** Begin Listing **

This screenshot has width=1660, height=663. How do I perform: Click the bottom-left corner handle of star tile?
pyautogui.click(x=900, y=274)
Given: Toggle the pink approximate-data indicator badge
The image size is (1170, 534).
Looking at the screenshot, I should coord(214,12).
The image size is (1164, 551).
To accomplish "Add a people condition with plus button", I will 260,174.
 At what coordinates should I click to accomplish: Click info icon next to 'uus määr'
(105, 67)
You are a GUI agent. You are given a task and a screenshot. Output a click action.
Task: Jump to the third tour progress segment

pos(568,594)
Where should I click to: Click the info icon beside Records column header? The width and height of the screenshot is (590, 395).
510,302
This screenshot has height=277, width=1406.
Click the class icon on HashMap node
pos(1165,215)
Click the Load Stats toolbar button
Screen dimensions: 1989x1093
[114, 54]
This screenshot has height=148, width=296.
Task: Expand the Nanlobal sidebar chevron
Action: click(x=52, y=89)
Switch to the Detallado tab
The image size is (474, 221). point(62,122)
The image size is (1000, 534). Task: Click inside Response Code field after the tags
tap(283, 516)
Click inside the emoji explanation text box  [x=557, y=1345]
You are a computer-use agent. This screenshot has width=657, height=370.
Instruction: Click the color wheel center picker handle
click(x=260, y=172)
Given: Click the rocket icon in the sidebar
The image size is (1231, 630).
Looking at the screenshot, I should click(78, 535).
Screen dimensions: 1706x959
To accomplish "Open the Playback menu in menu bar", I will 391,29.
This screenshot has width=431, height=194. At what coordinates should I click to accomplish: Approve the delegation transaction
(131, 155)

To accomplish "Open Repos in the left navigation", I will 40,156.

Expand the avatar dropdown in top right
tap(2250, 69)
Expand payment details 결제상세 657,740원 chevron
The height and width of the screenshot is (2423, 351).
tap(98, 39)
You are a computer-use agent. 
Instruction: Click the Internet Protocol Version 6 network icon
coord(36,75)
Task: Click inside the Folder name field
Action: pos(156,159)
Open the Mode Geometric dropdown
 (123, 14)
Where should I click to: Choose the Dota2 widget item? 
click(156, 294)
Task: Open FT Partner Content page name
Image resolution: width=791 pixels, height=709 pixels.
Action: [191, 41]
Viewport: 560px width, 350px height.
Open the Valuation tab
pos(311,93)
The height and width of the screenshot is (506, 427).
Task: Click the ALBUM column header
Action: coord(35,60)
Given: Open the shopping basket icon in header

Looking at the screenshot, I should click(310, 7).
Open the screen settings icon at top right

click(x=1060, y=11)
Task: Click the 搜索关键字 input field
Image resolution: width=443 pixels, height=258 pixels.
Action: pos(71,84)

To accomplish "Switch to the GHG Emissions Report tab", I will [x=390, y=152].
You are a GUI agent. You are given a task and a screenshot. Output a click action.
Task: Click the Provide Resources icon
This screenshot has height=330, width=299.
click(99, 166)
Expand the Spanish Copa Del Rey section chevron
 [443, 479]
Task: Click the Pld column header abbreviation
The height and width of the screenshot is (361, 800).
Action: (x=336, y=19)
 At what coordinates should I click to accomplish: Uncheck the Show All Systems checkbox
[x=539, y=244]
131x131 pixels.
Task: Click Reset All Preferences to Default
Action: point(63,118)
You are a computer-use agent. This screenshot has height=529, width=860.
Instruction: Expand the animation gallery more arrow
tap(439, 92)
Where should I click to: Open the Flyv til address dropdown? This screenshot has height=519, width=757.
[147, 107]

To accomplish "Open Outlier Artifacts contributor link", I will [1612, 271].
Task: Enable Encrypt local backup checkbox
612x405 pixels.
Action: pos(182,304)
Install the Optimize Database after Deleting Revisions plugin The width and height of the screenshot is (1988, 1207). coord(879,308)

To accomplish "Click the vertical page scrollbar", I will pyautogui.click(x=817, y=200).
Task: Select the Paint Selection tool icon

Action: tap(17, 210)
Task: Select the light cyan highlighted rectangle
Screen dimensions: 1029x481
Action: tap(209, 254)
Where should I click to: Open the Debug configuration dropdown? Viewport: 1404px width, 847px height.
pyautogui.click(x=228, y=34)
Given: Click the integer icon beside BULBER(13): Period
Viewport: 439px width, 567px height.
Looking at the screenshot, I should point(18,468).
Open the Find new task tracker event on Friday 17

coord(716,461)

** End Listing **

● Written problem
Repeat every one of the records above line for line, with no changes.

● Correct response
This screenshot has width=1660, height=663. How do I perform: Click the bottom-left corner handle of star tile?
pyautogui.click(x=900, y=274)
Given: Toggle the pink approximate-data indicator badge
The image size is (1170, 534).
Looking at the screenshot, I should coord(214,12).
The image size is (1164, 551).
To accomplish "Add a people condition with plus button", I will 260,174.
 At what coordinates should I click to accomplish: Click info icon next to 'uus määr'
(105, 67)
You are a GUI agent. You are given a task and a screenshot. Output a click action.
Task: Jump to the third tour progress segment

pos(568,594)
Where should I click to: Click the info icon beside Records column header? The width and height of the screenshot is (590, 395).
510,302
This screenshot has height=277, width=1406.
Click the class icon on HashMap node
pos(1165,215)
Click the Load Stats toolbar button
Screen dimensions: 1989x1093
[114, 54]
This screenshot has height=148, width=296.
Task: Expand the Nanlobal sidebar chevron
Action: click(x=52, y=89)
Switch to the Detallado tab
The image size is (474, 221). point(62,122)
The image size is (1000, 534). Task: Click inside Response Code field after the tags
tap(283, 516)
Click inside the emoji explanation text box  [x=557, y=1345]
You are a computer-use agent. This screenshot has width=657, height=370.
Instruction: Click the color wheel center picker handle
click(x=260, y=172)
Given: Click the rocket icon in the sidebar
The image size is (1231, 630).
Looking at the screenshot, I should click(78, 535).
Screen dimensions: 1706x959
To accomplish "Open the Playback menu in menu bar", I will 391,29.
This screenshot has width=431, height=194. At what coordinates should I click to accomplish: Approve the delegation transaction
(131, 155)

To accomplish "Open Repos in the left navigation", I will 40,156.

Expand the avatar dropdown in top right
tap(2250, 69)
Expand payment details 결제상세 657,740원 chevron
The height and width of the screenshot is (2423, 351).
tap(98, 39)
You are a computer-use agent. 
Instruction: Click the Internet Protocol Version 6 network icon
coord(36,75)
Task: Click inside the Folder name field
Action: pos(156,159)
Open the Mode Geometric dropdown
 (123, 14)
Where should I click to: Choose the Dota2 widget item? 
click(156, 294)
Task: Open FT Partner Content page name
Image resolution: width=791 pixels, height=709 pixels.
Action: [191, 41]
Viewport: 560px width, 350px height.
Open the Valuation tab
pos(311,93)
The height and width of the screenshot is (506, 427).
Task: Click the ALBUM column header
Action: coord(35,60)
Given: Open the shopping basket icon in header

Looking at the screenshot, I should click(310, 7).
Open the screen settings icon at top right

click(x=1060, y=11)
Task: Click the 搜索关键字 input field
Image resolution: width=443 pixels, height=258 pixels.
Action: pos(71,84)

To accomplish "Switch to the GHG Emissions Report tab", I will [x=390, y=152].
You are a GUI agent. You are given a task and a screenshot. Output a click action.
Task: Click the Provide Resources icon
This screenshot has height=330, width=299.
click(99, 166)
Expand the Spanish Copa Del Rey section chevron
 [443, 479]
Task: Click the Pld column header abbreviation
The height and width of the screenshot is (361, 800).
Action: (x=336, y=19)
 At what coordinates should I click to accomplish: Uncheck the Show All Systems checkbox
[x=539, y=244]
131x131 pixels.
Task: Click Reset All Preferences to Default
Action: point(63,118)
You are a computer-use agent. This screenshot has height=529, width=860.
Instruction: Expand the animation gallery more arrow
tap(439, 92)
Where should I click to: Open the Flyv til address dropdown? This screenshot has height=519, width=757.
[147, 107]

To accomplish "Open Outlier Artifacts contributor link", I will [1612, 271].
Task: Enable Encrypt local backup checkbox
612x405 pixels.
Action: pos(182,304)
Install the Optimize Database after Deleting Revisions plugin The width and height of the screenshot is (1988, 1207). coord(879,308)

To accomplish "Click the vertical page scrollbar", I will pyautogui.click(x=817, y=200).
Task: Select the Paint Selection tool icon

Action: tap(17, 210)
Task: Select the light cyan highlighted rectangle
Screen dimensions: 1029x481
Action: tap(209, 254)
Where should I click to: Open the Debug configuration dropdown? Viewport: 1404px width, 847px height.
pyautogui.click(x=228, y=34)
Given: Click the integer icon beside BULBER(13): Period
Viewport: 439px width, 567px height.
Looking at the screenshot, I should point(18,468).
Open the Find new task tracker event on Friday 17

coord(716,461)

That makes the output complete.